Task details: Filter the listing and keep only the lines with the word "rating".

[Available records — start]

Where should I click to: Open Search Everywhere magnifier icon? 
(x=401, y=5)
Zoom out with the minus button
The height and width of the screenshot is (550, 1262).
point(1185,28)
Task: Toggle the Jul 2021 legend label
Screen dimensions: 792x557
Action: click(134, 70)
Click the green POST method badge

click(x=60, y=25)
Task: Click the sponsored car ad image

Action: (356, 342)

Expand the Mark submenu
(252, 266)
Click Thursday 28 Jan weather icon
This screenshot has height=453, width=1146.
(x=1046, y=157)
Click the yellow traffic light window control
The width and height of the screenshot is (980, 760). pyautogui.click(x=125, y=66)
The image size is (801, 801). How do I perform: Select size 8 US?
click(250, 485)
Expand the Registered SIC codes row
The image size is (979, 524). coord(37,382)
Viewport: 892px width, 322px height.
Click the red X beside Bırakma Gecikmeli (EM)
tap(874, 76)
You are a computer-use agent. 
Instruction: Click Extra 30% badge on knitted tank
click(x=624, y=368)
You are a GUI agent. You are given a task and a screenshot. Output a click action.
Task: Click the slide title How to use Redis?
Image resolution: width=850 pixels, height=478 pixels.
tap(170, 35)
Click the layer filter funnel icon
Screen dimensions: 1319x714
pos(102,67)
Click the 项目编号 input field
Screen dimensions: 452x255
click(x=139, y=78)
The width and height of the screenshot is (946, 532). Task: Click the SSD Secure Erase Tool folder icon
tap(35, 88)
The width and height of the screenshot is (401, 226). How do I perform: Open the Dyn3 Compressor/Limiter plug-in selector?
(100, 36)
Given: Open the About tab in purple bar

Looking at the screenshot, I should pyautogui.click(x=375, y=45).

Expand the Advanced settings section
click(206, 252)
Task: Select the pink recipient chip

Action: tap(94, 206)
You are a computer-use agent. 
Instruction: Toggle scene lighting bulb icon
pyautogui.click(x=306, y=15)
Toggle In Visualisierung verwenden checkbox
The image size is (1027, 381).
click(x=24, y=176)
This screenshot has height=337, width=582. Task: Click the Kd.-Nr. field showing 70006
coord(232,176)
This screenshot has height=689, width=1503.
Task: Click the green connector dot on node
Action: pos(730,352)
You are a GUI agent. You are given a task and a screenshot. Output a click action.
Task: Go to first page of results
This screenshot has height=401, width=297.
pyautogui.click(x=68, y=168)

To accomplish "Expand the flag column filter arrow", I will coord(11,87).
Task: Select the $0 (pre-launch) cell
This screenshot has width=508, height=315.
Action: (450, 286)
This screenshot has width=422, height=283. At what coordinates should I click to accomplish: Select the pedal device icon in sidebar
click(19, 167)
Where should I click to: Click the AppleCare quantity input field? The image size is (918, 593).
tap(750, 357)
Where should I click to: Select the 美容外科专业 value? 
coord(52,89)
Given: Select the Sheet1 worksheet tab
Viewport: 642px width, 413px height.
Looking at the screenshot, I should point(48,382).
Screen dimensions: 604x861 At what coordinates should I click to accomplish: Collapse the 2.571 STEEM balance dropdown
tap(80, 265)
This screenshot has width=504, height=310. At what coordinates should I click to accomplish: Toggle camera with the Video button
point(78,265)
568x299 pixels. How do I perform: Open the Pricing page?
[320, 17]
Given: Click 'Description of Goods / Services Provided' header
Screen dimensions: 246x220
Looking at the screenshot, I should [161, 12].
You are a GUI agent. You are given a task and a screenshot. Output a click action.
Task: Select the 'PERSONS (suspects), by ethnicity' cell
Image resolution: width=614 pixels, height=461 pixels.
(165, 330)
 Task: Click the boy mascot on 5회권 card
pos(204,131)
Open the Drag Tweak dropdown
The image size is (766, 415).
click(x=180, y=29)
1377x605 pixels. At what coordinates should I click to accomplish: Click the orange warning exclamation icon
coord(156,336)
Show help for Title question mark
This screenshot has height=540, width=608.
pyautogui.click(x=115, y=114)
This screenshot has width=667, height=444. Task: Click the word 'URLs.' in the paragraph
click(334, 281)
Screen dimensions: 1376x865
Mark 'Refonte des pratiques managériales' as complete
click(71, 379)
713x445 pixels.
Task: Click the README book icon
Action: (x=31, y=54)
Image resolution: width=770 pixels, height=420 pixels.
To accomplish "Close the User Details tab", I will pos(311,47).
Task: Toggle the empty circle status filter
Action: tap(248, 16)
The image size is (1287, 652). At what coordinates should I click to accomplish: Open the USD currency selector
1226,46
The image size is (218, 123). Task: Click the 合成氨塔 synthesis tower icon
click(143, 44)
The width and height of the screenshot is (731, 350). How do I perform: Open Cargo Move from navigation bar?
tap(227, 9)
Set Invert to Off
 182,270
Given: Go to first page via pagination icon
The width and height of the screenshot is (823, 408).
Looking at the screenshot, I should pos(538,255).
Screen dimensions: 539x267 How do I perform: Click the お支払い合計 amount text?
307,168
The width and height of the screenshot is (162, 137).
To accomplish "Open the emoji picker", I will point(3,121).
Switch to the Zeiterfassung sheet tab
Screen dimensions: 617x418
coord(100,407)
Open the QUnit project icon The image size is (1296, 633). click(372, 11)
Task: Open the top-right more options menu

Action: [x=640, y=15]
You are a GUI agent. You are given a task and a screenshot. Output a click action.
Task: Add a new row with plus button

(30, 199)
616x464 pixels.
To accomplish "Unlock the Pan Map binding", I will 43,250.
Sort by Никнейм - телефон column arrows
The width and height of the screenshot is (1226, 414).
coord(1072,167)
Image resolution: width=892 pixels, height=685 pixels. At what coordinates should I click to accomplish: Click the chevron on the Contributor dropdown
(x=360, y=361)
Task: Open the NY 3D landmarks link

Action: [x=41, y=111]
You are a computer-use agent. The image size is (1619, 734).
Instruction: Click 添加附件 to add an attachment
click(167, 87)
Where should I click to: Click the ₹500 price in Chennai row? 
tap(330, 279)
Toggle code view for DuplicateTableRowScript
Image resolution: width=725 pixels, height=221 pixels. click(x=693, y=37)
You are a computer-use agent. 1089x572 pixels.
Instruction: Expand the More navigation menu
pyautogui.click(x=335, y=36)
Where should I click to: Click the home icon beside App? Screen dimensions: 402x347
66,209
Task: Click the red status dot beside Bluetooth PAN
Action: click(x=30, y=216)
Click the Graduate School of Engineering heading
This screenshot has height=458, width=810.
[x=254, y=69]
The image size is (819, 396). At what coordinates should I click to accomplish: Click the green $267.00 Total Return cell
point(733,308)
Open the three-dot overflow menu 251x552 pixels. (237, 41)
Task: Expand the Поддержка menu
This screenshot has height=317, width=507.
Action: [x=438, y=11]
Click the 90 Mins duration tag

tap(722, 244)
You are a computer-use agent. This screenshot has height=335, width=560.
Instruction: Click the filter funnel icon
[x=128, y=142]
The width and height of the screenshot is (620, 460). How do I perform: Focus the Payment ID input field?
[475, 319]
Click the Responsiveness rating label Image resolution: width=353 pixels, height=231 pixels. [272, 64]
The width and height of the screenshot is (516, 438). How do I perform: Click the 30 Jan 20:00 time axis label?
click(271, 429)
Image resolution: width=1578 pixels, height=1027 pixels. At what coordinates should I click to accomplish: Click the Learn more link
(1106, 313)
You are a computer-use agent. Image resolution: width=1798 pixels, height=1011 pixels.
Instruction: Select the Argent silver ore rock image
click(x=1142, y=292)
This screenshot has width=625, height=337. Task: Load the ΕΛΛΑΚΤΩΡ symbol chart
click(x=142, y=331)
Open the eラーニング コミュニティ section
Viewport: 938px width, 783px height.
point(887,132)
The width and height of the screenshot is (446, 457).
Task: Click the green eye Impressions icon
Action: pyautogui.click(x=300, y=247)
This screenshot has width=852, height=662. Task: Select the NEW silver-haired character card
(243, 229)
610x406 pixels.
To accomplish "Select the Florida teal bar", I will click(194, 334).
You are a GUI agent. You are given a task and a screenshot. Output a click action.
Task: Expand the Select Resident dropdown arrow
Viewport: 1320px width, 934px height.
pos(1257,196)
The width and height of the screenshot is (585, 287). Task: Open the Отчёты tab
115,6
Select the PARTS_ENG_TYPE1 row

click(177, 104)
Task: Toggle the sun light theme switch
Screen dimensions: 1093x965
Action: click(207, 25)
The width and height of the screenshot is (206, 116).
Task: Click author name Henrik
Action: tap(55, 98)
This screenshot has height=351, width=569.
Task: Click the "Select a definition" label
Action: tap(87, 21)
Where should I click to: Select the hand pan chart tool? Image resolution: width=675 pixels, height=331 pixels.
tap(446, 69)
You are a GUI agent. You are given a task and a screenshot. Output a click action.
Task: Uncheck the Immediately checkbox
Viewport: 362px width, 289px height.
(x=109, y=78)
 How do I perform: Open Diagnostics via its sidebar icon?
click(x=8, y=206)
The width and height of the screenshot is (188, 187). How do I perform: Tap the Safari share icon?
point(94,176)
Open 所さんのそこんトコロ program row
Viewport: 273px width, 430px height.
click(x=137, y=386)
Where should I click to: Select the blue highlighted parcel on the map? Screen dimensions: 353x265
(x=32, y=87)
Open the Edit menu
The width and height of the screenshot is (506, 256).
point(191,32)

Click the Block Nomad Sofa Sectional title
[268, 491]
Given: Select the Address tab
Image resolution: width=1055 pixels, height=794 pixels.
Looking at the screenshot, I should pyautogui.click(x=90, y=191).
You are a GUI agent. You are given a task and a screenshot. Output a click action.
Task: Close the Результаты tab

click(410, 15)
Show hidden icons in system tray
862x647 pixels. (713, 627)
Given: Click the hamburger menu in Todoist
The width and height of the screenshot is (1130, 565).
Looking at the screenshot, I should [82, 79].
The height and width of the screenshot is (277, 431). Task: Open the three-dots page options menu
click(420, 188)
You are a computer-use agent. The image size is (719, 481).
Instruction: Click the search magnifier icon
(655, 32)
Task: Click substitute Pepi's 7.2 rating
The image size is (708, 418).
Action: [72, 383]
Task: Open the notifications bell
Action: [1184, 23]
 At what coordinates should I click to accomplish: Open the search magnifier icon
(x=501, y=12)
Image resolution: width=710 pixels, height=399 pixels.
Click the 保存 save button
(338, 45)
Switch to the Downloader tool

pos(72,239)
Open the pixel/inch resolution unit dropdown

[Available records — finish]

Response to the task:
Click the Responsiveness rating label Image resolution: width=353 pixels, height=231 pixels. [272, 64]
Task: Click substitute Pepi's 7.2 rating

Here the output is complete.